The little boy thought about it for a moment and said, “Okay,
I’ll go play with him for a while if he doesn’t have any friends because of his
face.”

Writings, stories, and the like are subject to
interpretation and occasionally we can divine the wrong message; the author
intends one thing, the listener receives another.
(Just ask a priest how often that happens
with his homilies.)
Scripture is no less
susceptible to this.
Though it is God
speaking to us, He is speaking to us through human authors.
If we want to understand what Scripture is
really saying we must first determine the medium that the author is using.
The Bible is not a book.
It is a collection of books – a small library
containing books on poetry, history, stories, parables, music, and the whole
lot.
A parable cannot be read in the
same way that a book on history is read.
And sometimes history was recorded in a different (but no less accurate
way) than modern history is recorded.

That being said, even though the Bible is many books, there
must be unity among them.
The message
must be consistent from beginning to end.
And interpretation of the Scripture (held firmly in check by Sacred
Tradition among Catholics) must be consistent from first century to last.

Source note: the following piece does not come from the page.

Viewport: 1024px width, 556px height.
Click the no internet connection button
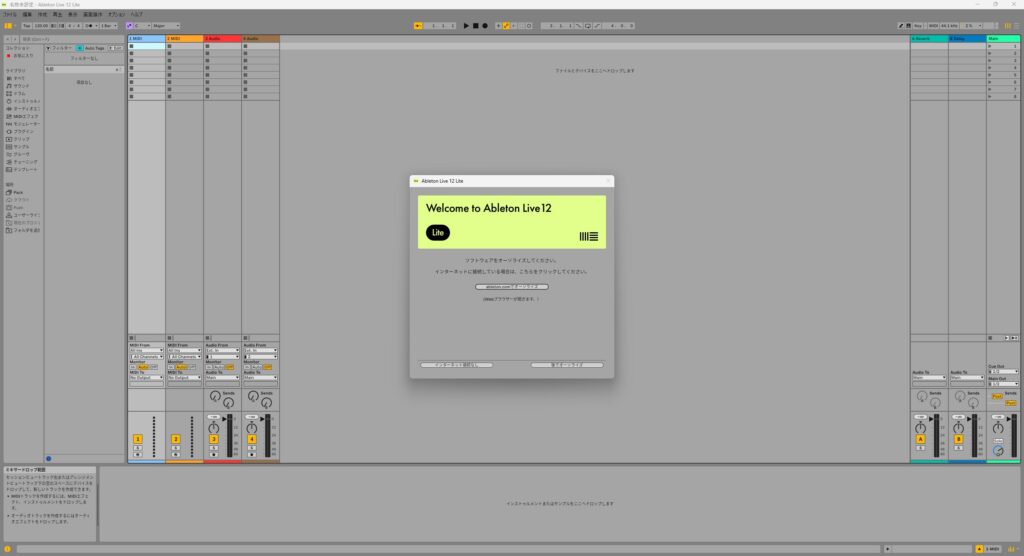[x=456, y=365]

This is where the Church plays a vital role
in interpreting Scripture.
And by “Church”
we do not mean three old men in Rome as the common fancy makes it out to
be.
Chesterton would refer to it as the
democracy of the dead.
It is the
understood experience of the faith beginning with Apostles, the early Church
Fathers, the lived faith of 2,000 years of Catholics, and how Catholics live
the faith around the world.
It will not
be the case that Holy Spirit will suddenly tell the pope that it’s now Okay to
have same sex marriage or that baptism should only be performed on adults.
That is not the experience of the Church
going back 2,000 years.
To be able to do
that as many Churches do, would be to say what was truth in 1592 is not true in
2004.
It would be just as logical to say
what is true at 2:00PM on Wednesday is not true on Thursday at 6:24AM.
Truth is either truth or it is not.
Modern culture says truth is subjective.